Dodici anni fa Roma mi
ha fatto sentire una piccola barbara. Avevo 10 anni e il compito estivo più
importante era scrivere un diario di viaggio delle proprie vacanze. Andammo a
Roma e convinsi i grandi a fare i turisti, a vedere i monumenti, un giro
classico, da raccontare. Sui gradini di Trinità dei Monti, ricordo che scattai
due foto, poi abbassai la Kodak gialla che mi faceva sentire tanto adulta, e
rimasi a guardare in silenzio perché era bello, tutto quanto, bello e grande
quanto io ero piccola. Rivedo quella prospettiva nello schermo della
televisione, nelle riprese di uno smartphone, uno sguardo prestato alla
moltitudine di utenti, e vedo fumogeni, masse urlanti e bottiglie di birra
nella Barcaccia del Bernini. Lo speaker del telegiornale dice Bernini e poi
dice Villa Borghese e la mia mente corre subito alle mani di Ade affondate
nella carne di Persefone, marmo bianco reso vivo dal genio e dal lavoro . Roma
di marmo vivo, Roma ancora capitale, anche in questo tempo che costruisce il
potere non con marmo e pietra, ma con acciaio, vetro e circuiti. Roma capitale
e simbolo, nel mirino del terrorismo, nelle voci dei cortei, nei flash
forsennati dei turisti. Perché se prendi Roma, prendi tanto. Non tutto, non
più, ma sempre tanto. E’ per questo, che quella massa urlante ha assediato
piazza di Spagna? Perché l’essere umano non sarà mai all’altezza dei suoi
simboli? Perché non possiamo accettare che quello che costruiamo ci sopravvivrà?

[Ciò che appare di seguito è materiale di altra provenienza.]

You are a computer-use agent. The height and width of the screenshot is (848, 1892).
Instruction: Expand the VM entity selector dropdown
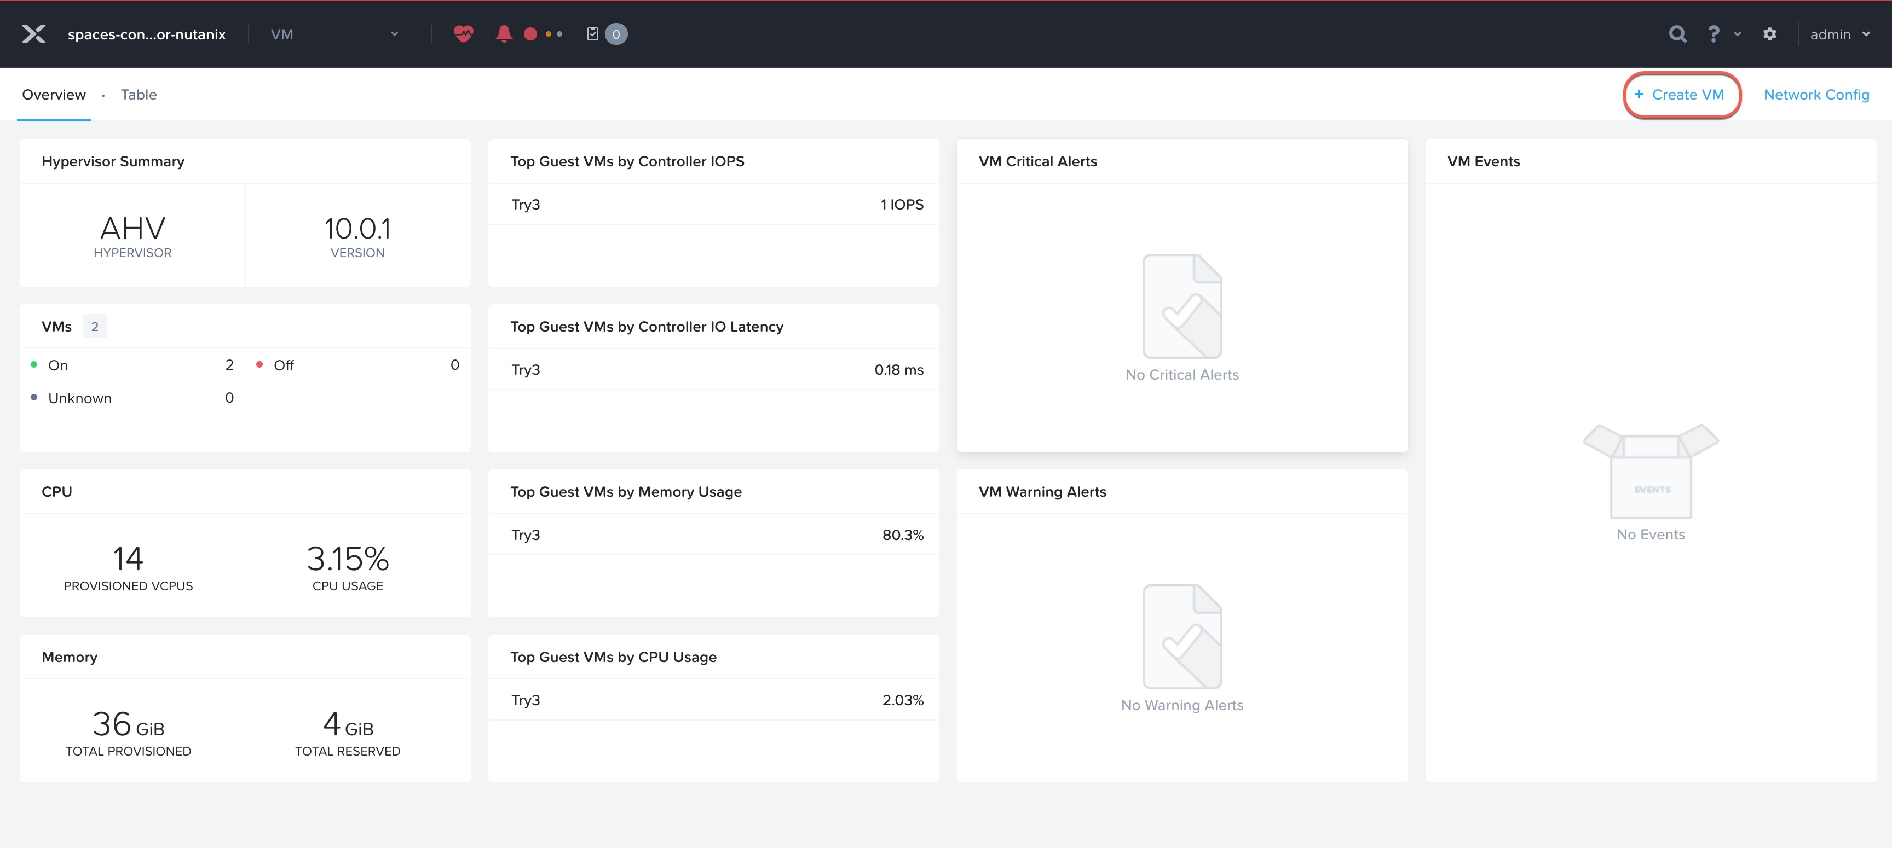click(x=394, y=34)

(..) Il ratto di Roma è tradizione secolare, a quanto pare. C’è sempre una
nuova specie di barbarie pronta a riversarsi sulla Città Eterna. Nemmeno noi
italiani usiamo più riverenza, a questa
Roma immensa e ferita. (..). Voglio chiudere gli occhi e togliere il volume e
convincermi che sì, Roma è ladrona, ma ladra di cuori, la grande bellezza che
riuscì a zittire una bambina di 10 anni che non capiva ma già vedeva, al
secondo sguardo se non al primo, che qualcosa di speciale abitava in quella
città. Hinc sunt leones, scrivevano
gli antichi fra i marmi gloriosi della loro città, liquidando in tre parole i
non-luoghi del mito, gli spazi sulle mappe ancora senza inchiostro. Le fiere
erano ancora lontane.
Una lettrice quasi romana – guravagabonda@mail.com
(..). Questa lettera, che per ragioni di spazio con vero
dolore in parte ho dovuto tagliare, non condanna nessuno a proposito dei fatti
vandalici a Roma e non chiede risarcimenti a nessuno. Chi la scrive si sente,
al pari dei tifosi che hanno danneggiato la fontana del Bernini, una “piccola
barbara”, forse perché dopo l’incanto infantile, al pari dei barbari, non si è
più accorta della bellezza di Roma. Quella che i “barbari” giunti dall’Olanda
hanno paradossalmente fatto riscoprire, risvegliando le coscienze assopite dei
romani e degli italiani che hanno visto a più riprese Roma sfregiata dagli
scandali delle mafie, dalla corruzione e dalle connivenze politiche. (..).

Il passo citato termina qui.